WORK REQUIRED
Show every line from the entries that follow which holds the word "Select".

-*-*-

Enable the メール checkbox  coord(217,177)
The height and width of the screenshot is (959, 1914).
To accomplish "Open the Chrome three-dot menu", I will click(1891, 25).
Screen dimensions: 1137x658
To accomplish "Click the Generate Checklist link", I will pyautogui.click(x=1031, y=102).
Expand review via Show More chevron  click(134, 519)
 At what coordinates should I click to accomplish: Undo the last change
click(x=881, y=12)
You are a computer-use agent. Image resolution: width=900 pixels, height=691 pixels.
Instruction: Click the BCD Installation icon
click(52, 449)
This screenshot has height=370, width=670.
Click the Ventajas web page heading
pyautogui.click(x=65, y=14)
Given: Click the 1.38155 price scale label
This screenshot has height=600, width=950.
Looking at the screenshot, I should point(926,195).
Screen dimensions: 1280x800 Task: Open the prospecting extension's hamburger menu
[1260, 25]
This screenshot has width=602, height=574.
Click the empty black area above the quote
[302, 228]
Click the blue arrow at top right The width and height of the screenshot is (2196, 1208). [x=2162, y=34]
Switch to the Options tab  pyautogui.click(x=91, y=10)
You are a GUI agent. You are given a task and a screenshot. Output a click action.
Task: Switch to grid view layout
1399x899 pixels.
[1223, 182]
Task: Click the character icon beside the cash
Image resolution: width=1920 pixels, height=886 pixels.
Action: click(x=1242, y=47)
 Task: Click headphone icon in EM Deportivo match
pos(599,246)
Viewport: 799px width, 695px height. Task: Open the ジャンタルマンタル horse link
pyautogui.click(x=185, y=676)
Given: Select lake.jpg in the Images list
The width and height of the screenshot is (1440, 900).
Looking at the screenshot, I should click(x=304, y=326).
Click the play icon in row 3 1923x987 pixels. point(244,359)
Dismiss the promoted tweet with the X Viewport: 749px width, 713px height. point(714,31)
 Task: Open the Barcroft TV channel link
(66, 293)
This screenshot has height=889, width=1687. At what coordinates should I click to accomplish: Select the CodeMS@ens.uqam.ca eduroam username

-*-*-

TASK ANSWER
Given: Select lake.jpg in the Images list
This screenshot has height=889, width=1687. At what coordinates should I click to accomplish: Select the CodeMS@ens.uqam.ca eduroam username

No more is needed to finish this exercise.